From the forum post on stable partitioning below, write out verbatim the part that opens with the words containing "wmnnd · March" and closes with "with given proportions.".

* PROVIDED PASSAGE *
>>
Stable Partitioning Algorithm With No Side Effects

wmnnd · March 20, 2020, 10:34pm

Hey folks,

I need to implement some sort of partitioning of data records. A certain part of records should be processed in one way, another part in another way. So I thought it would be nice to implement a stable partitioning algorithm that splits datasets into a given number of partitions with given proportions.

So, given three partitions and their relative thresholds

[a: 0, b: 0.33, c: 0.66]

I want to be able to take a term, pipe it into a partitioning function and receive the name of the partition:

partition("foo", partitions: partitions) # => :a
partition("bar", partitions: partitions) # => :c
partition("foobar", partitions: partitions) # => :b

My idea is to use a simple hash function to generate a uniformly distributed stable pseudo-random number for any term and then pick the suitable partition.

Here’s what I’ve come up. I’m really curious to see what you think of the approach or if you have ideas for better/faster/more elegant solutions.

defmodule Partitioner do
  @spec partition(term :: []) :: integer()
  def partition(term, opts \\ []) do
    term
    |> normalize(opts)
    |> do_partition(opts)
  end

  defp normalize(term, opts) do
    salt = Keyword.get(opts, :salt, nil)

    {term, salt}
    |> :erlang.term_to_binary()
<<
* EXTRACTED ENTRIES *
>>
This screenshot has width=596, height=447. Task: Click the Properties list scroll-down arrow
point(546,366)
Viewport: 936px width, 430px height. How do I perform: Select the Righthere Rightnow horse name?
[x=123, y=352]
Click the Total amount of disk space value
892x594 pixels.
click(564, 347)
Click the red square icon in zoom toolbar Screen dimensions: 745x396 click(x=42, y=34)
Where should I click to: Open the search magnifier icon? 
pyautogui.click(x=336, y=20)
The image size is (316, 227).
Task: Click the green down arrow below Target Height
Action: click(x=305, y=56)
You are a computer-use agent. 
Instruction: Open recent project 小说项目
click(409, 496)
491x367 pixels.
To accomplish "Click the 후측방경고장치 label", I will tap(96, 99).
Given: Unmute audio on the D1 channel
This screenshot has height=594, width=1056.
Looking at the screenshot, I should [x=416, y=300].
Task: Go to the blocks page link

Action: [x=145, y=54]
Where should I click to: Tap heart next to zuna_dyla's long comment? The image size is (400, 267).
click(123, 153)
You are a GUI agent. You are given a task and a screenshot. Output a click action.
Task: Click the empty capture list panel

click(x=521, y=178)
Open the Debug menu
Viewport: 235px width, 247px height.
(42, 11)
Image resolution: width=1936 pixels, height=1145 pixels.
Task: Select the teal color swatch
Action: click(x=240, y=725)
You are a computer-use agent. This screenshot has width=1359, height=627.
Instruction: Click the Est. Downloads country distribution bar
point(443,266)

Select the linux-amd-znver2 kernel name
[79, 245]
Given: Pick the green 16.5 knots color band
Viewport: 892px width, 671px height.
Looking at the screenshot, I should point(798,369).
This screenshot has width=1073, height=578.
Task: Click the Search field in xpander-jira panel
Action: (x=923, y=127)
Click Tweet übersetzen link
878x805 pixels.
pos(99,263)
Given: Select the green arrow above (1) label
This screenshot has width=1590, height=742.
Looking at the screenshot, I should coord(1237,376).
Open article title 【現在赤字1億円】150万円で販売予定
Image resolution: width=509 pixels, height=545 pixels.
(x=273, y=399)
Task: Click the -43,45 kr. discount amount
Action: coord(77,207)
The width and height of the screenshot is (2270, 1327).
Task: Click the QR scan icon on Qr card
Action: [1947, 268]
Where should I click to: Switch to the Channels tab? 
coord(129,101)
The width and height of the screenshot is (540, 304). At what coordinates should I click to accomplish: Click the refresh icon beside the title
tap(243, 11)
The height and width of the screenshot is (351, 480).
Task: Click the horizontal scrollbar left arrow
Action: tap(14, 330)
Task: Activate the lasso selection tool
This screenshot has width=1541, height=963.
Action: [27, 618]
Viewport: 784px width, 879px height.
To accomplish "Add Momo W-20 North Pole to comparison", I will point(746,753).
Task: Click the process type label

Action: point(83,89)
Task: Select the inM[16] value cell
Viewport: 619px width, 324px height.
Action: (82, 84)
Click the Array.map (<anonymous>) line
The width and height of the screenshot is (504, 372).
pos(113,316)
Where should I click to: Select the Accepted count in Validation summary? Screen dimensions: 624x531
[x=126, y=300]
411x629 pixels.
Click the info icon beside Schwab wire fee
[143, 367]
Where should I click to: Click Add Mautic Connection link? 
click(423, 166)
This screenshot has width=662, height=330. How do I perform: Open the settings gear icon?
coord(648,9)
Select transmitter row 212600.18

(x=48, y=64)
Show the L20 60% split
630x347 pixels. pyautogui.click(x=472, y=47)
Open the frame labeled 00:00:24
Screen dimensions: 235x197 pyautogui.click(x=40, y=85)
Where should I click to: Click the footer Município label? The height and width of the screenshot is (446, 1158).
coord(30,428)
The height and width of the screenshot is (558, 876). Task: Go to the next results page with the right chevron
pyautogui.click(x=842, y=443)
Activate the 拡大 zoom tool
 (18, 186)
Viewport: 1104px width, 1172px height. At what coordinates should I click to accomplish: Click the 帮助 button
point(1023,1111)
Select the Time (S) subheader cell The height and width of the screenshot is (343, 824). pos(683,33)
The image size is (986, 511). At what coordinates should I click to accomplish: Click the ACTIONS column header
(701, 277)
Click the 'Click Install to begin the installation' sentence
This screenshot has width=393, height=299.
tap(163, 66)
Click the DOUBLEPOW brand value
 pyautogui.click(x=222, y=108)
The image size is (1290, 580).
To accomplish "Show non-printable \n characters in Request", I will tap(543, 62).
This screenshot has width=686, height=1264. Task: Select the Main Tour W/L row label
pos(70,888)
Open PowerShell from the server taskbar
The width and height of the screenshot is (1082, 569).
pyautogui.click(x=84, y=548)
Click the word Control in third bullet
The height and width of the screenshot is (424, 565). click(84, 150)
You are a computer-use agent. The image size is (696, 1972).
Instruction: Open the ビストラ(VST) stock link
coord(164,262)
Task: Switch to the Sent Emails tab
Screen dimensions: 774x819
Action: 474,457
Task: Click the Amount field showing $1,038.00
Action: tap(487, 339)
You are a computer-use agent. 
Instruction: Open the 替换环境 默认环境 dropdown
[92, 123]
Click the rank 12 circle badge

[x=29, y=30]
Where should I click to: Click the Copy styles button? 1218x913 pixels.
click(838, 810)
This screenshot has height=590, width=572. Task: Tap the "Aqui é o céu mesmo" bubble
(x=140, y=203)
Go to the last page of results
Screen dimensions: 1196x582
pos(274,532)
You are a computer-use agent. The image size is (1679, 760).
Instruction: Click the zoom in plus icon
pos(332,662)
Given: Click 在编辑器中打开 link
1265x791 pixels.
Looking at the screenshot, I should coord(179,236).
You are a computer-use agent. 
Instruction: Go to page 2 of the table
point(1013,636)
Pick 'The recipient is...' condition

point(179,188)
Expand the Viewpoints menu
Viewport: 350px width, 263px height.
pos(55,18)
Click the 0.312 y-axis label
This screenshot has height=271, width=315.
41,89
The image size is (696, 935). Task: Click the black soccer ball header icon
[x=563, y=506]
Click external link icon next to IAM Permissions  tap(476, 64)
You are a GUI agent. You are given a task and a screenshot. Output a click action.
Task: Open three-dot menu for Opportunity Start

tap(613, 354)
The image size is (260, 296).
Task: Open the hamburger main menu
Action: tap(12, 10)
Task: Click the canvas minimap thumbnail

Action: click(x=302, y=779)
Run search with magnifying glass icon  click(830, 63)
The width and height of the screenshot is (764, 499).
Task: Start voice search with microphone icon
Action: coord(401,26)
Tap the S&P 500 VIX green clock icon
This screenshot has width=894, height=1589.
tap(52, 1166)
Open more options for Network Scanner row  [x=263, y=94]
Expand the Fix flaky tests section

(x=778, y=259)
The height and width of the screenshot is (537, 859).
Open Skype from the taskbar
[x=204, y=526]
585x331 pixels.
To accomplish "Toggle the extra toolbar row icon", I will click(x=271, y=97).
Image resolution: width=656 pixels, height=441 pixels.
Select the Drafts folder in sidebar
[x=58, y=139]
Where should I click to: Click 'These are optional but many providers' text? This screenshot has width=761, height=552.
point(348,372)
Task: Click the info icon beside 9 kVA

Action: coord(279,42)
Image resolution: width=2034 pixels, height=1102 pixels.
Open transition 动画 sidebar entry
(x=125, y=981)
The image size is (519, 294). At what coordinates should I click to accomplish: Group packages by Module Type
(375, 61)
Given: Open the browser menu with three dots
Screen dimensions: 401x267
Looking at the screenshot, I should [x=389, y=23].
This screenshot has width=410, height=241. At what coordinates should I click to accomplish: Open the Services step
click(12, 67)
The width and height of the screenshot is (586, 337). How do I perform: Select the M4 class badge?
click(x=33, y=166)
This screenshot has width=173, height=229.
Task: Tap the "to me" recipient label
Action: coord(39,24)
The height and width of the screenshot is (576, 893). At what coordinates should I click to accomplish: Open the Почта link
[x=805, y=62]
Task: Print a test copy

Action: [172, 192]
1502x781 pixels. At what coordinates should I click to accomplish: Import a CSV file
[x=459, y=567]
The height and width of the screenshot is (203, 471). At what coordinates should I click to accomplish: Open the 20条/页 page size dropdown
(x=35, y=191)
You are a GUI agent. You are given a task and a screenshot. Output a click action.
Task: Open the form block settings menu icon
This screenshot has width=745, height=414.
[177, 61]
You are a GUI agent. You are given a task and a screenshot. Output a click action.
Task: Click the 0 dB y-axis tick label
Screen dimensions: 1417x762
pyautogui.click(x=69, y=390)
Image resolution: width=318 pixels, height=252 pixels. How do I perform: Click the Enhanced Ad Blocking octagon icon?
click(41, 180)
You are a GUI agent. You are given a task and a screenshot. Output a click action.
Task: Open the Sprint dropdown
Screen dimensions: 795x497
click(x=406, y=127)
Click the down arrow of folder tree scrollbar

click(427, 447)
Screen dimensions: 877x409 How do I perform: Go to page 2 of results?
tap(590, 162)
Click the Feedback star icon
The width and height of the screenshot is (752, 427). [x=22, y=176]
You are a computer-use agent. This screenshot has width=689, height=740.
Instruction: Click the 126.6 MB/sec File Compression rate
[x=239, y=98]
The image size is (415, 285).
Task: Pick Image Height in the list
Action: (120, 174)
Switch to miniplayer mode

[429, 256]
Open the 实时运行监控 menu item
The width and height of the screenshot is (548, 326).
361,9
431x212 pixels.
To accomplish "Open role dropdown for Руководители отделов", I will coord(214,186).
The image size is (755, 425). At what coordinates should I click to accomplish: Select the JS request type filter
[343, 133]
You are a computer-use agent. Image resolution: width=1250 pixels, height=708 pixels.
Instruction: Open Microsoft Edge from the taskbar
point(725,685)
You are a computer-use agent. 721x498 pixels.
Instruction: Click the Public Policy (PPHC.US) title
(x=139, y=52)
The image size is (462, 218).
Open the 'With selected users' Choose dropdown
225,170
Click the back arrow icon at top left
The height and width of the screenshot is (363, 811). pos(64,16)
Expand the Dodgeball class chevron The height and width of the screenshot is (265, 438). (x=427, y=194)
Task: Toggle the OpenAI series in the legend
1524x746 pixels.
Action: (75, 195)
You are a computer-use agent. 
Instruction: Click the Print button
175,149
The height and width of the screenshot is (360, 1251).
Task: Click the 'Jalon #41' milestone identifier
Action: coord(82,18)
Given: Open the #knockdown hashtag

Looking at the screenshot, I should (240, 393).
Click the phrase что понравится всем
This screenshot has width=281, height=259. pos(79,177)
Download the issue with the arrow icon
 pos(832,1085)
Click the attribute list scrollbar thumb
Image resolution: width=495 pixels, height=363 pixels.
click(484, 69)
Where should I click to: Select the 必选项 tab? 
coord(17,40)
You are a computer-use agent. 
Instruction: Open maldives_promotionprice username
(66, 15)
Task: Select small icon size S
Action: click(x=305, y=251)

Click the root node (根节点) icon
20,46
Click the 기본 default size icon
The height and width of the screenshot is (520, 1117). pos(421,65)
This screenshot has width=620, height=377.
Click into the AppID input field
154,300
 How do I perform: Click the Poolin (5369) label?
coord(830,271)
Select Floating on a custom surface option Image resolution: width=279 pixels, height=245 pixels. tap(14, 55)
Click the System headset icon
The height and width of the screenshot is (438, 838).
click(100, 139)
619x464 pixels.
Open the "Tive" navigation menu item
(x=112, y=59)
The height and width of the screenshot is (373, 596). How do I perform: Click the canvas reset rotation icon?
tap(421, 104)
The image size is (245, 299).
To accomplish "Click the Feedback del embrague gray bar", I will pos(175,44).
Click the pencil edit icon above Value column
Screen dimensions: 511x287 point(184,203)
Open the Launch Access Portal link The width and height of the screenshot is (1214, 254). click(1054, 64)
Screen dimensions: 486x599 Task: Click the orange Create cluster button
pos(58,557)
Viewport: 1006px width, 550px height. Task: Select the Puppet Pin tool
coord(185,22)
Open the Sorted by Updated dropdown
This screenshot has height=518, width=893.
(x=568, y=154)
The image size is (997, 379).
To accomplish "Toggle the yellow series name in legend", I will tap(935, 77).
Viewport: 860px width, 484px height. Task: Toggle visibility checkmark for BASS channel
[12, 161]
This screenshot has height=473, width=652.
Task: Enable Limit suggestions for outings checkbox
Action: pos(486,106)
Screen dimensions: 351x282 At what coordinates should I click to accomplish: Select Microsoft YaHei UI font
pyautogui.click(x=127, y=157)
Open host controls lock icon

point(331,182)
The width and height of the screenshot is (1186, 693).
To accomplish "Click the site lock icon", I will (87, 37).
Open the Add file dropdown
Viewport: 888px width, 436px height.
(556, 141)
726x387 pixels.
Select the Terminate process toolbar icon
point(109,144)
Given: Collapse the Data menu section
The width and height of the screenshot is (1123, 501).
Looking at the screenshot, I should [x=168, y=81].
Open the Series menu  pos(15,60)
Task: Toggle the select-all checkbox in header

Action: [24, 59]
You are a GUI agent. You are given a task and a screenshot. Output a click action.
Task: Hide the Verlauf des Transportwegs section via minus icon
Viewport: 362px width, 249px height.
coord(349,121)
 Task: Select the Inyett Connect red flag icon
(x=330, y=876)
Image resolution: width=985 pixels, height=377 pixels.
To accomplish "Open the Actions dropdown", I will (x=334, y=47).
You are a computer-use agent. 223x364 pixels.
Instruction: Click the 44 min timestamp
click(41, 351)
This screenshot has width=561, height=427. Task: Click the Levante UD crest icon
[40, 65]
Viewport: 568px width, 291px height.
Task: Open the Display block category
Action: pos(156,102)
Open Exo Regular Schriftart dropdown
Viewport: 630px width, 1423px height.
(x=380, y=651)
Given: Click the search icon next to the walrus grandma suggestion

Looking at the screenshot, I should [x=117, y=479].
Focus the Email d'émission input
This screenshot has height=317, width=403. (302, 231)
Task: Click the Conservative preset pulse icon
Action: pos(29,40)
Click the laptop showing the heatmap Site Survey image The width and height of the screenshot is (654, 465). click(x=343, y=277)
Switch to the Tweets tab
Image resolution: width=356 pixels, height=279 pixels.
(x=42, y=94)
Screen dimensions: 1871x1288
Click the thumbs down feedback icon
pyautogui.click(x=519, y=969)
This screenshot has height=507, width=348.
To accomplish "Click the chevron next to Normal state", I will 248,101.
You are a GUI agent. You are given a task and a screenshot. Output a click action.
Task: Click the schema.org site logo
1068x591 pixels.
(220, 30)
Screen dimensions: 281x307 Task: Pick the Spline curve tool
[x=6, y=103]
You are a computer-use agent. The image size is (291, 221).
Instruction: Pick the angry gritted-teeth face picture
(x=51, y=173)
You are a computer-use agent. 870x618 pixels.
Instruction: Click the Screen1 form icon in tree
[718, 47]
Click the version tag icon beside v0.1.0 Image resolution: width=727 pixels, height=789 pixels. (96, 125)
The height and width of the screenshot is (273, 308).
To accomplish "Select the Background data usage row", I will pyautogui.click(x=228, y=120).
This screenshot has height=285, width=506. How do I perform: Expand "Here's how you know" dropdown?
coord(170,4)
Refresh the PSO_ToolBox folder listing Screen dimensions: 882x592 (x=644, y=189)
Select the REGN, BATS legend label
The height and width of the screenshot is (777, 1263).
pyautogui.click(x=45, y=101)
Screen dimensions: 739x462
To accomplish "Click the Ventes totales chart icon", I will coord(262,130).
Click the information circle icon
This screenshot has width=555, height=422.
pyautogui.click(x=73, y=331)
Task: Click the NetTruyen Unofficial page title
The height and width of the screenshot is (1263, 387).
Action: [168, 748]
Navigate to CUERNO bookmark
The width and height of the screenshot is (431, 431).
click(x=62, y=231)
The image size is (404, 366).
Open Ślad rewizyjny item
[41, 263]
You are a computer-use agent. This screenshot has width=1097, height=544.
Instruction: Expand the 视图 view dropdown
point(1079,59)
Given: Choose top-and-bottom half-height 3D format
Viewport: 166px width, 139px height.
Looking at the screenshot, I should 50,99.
<<
* TASK RESPONSE *
wmnnd · March 20, 2020, 10:34pm

Hey folks,

I need to implement some sort of partitioning of data records. A certain part of records should be processed in one way, another part in another way. So I thought it would be nice to implement a stable partitioning algorithm that splits datasets into a given number of partitions with given proportions.